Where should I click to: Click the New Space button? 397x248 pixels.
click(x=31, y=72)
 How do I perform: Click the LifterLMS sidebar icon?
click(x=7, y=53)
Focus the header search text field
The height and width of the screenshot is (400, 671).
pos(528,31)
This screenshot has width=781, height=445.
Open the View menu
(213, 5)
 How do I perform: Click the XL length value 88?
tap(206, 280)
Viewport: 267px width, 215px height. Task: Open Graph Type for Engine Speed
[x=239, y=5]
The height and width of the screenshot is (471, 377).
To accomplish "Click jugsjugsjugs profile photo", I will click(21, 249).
--------------------------------
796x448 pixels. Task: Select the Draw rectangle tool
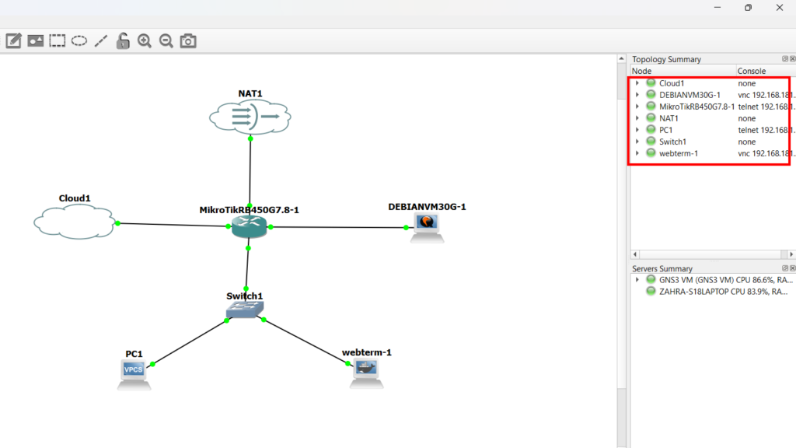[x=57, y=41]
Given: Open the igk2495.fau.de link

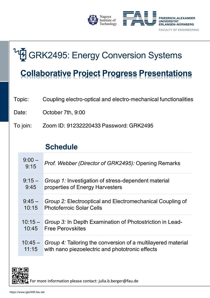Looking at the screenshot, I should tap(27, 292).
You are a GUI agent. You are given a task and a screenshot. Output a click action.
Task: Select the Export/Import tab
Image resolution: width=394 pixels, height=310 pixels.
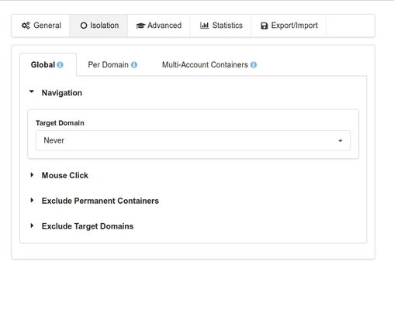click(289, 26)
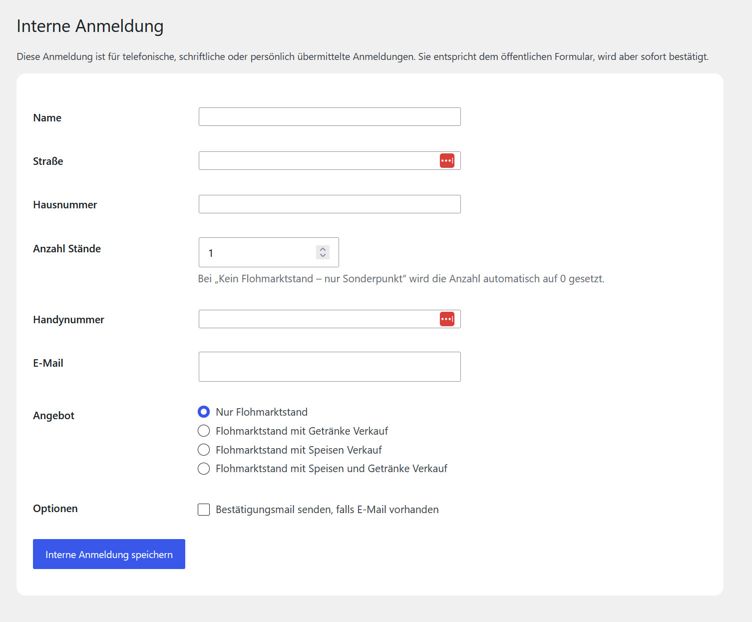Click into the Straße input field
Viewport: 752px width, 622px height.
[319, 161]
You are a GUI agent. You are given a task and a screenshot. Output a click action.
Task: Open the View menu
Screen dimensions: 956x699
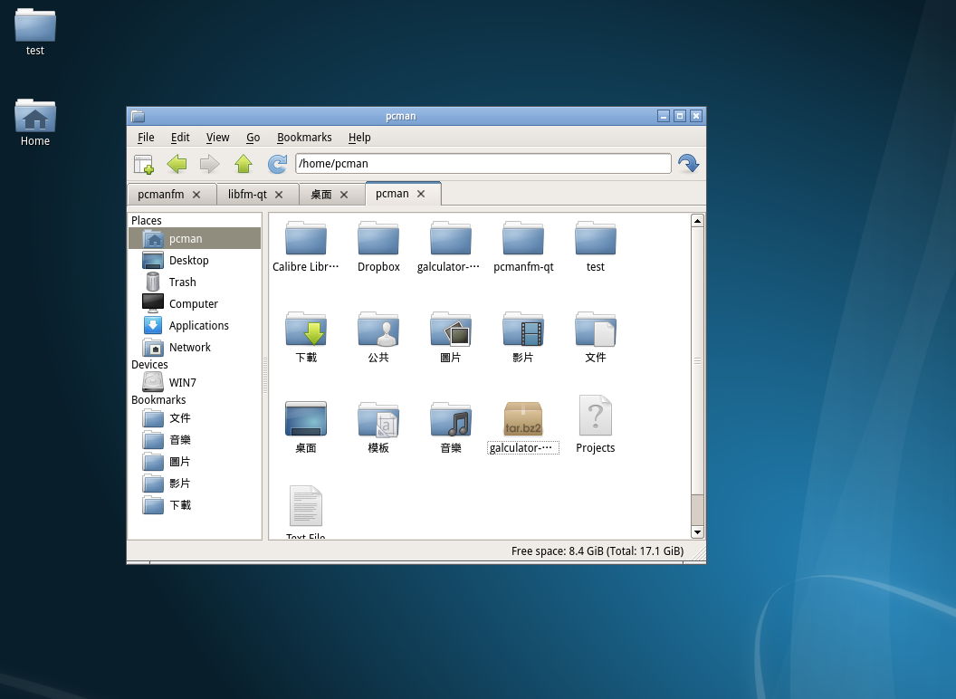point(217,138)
--------------------------------
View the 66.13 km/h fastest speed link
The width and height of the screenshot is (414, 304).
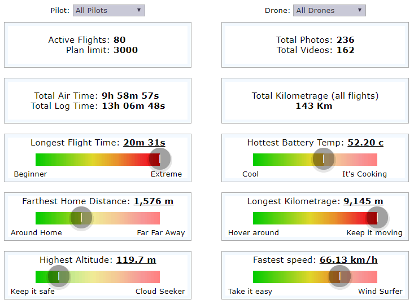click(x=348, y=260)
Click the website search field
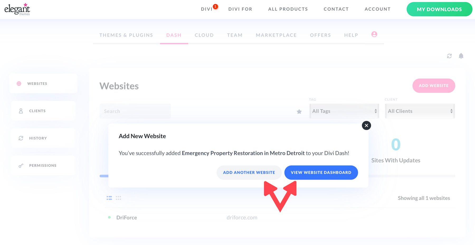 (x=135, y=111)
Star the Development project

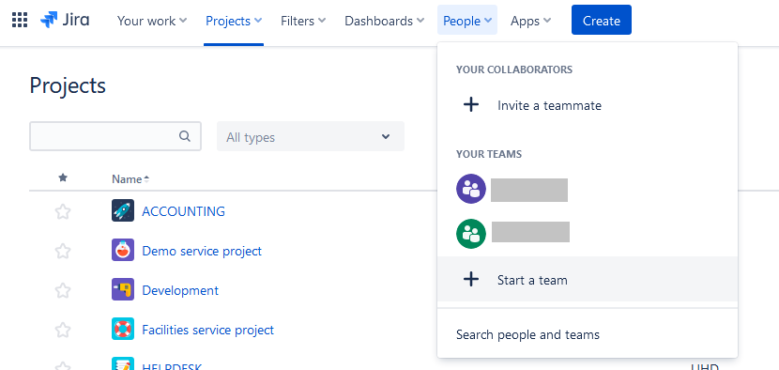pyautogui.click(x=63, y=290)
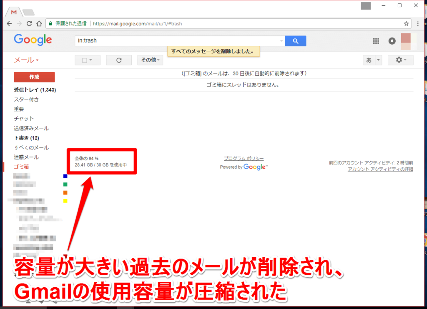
--------------------------------
Pictures in the entries do not go into the copy. Print only the lines starting at the one containing "Image resolution: width=394" and ending at the one containing "Task: Open the View menu", exactly as they appear.

Image resolution: width=394 pixels, height=310 pixels.
click(289, 26)
Click into the Straße input field
Viewport: 752px width, 622px height.
[319, 161]
You are a GUI agent. You are given a task and a screenshot. Output a click action.
Task: Open the View menu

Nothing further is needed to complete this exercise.